Thursday afternoon, May 15, as the Cocos fire in San Marcos rushed into west Escondido, residents who'd been watching the eerie-colored sky and sneezing against the airborne ash finally got the evacuation order they'd been expecting.
Kimberly Panno had already left her west Escondido home, near the Palomar Medical Center, taking her daughter and four dogs to safety at her mother's house. She returned to the ridge about a tenth of a mile above her home to check on her husband, Randy Panno, who had told his wife more than two hours earlier that he had also left their home of more than a decade.
There he was, going back and forth between classic cars in the driveway of the home. From the ridge about 150 feet above the Hidden Hills valley — between the evacuated Stone Brewery and the medical center, where security staff was on high alert — Panno watched her husband finally choose the Corvette to drive away from their home. She didn't immediately call him, though she could have.
"I'm going to be giving him a strong message," she said. "He told me two hours ago that he evacuated and there he is."

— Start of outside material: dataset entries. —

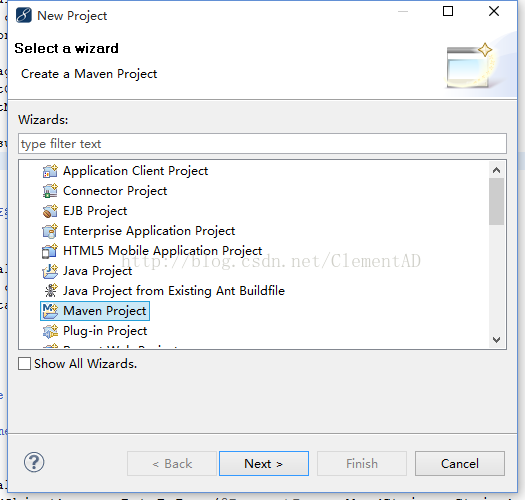The height and width of the screenshot is (500, 525).
Task: Select the Maven Project entry label
Action: (x=105, y=311)
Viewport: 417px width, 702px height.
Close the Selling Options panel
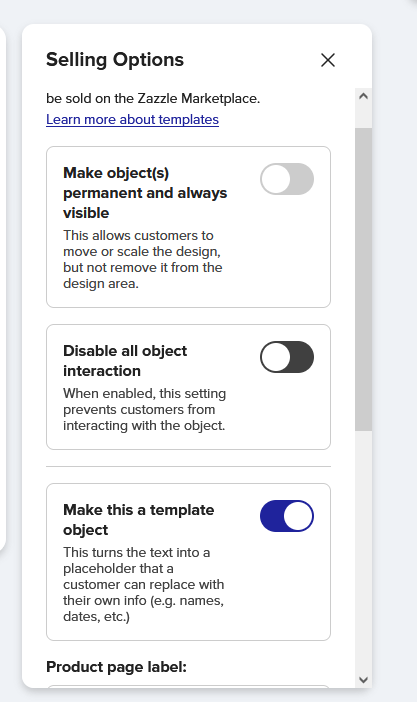pos(328,60)
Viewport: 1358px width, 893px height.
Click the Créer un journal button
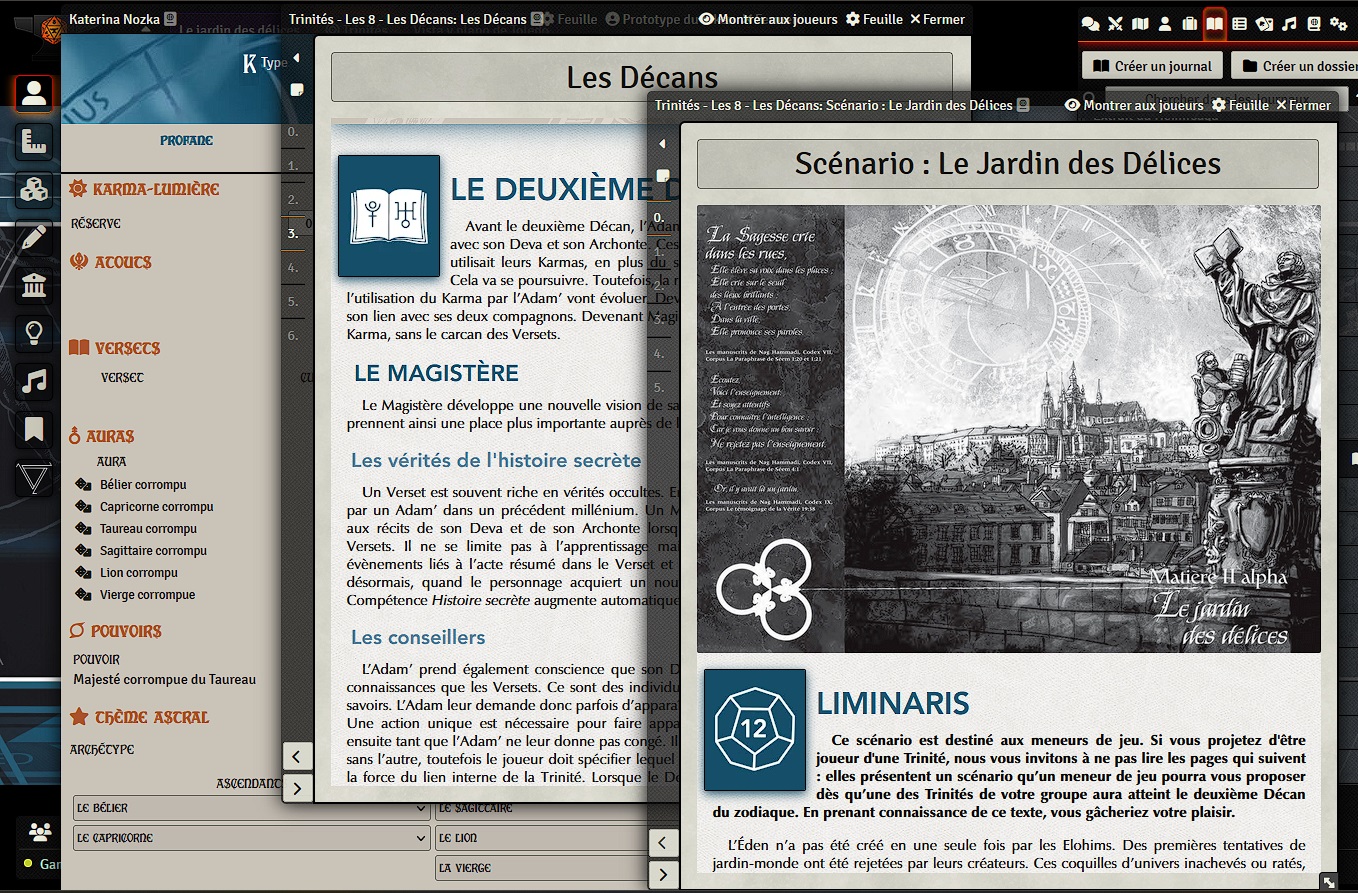coord(1152,66)
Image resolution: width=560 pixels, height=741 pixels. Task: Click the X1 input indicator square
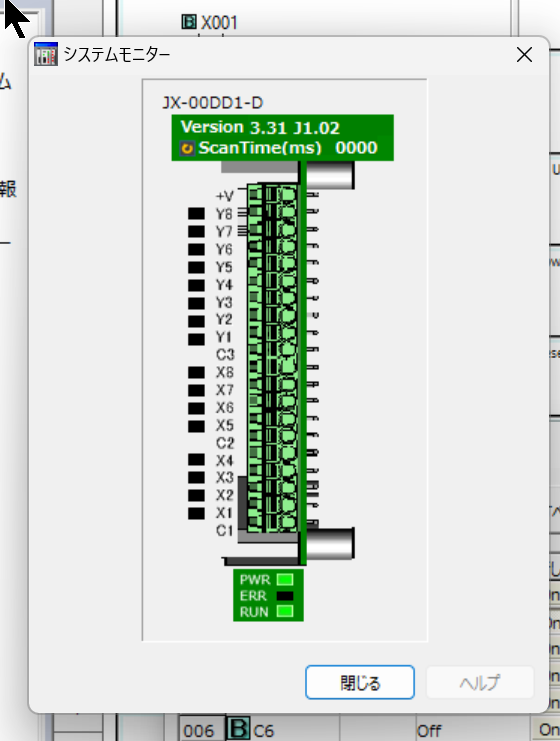click(196, 513)
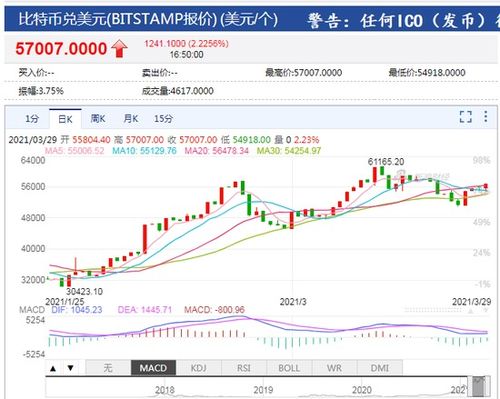Click the timeline range slider handle

coord(479,386)
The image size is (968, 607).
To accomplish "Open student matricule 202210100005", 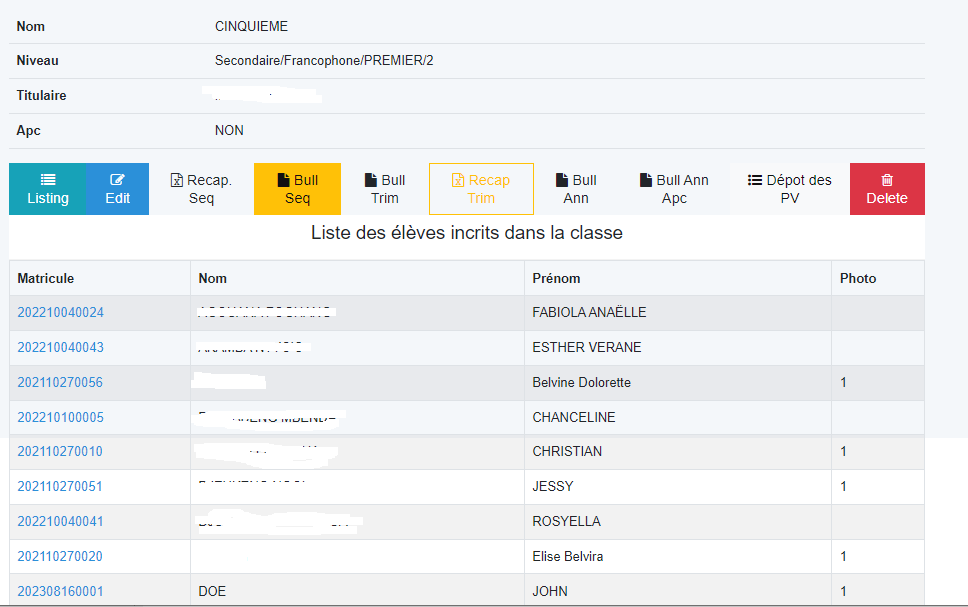I will pyautogui.click(x=60, y=417).
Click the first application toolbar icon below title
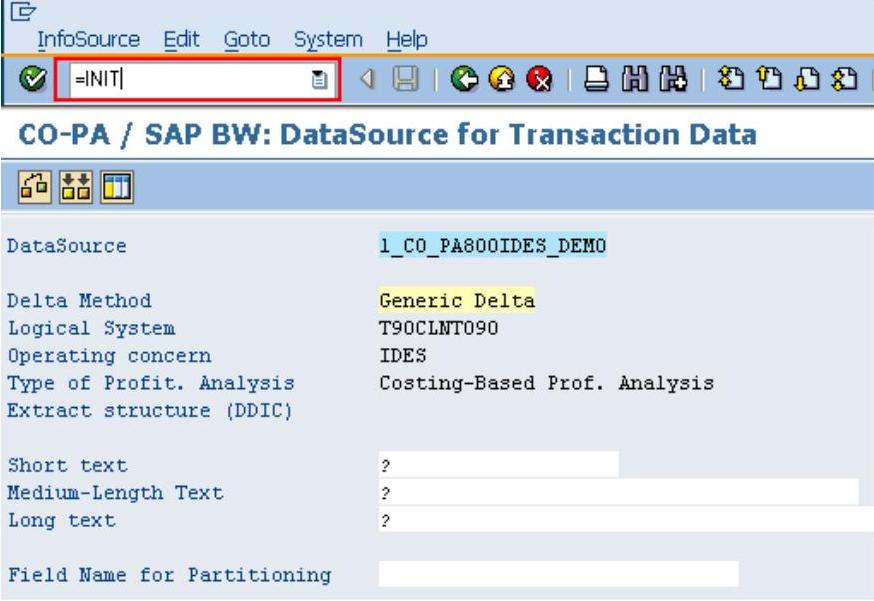 tap(32, 186)
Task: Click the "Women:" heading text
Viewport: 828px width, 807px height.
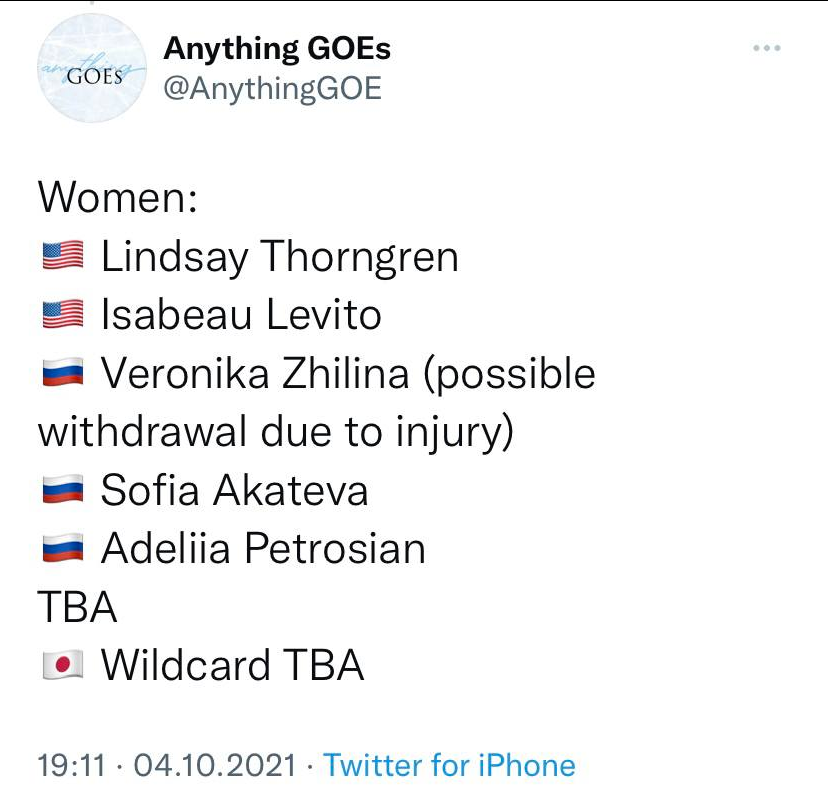Action: click(x=117, y=198)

She pointed to the houses around hers, each on about an acre of land, and to the sides of the bowl that are owned by a developer. Of the eight or so properties, only the Panno homestead and a neighbor’s had been cleared of brush. The neighbors' eucalyptus trees drape over the Panno home.
"That's my issue. We work our butts off to fireproof our place — at the cost of not having great-looking landscape, and then the neighbors make it possible for our home to burn up," Panno said. "Nobody enforces the clearing rules. So we just hope we get lucky and the neighbors don't burn."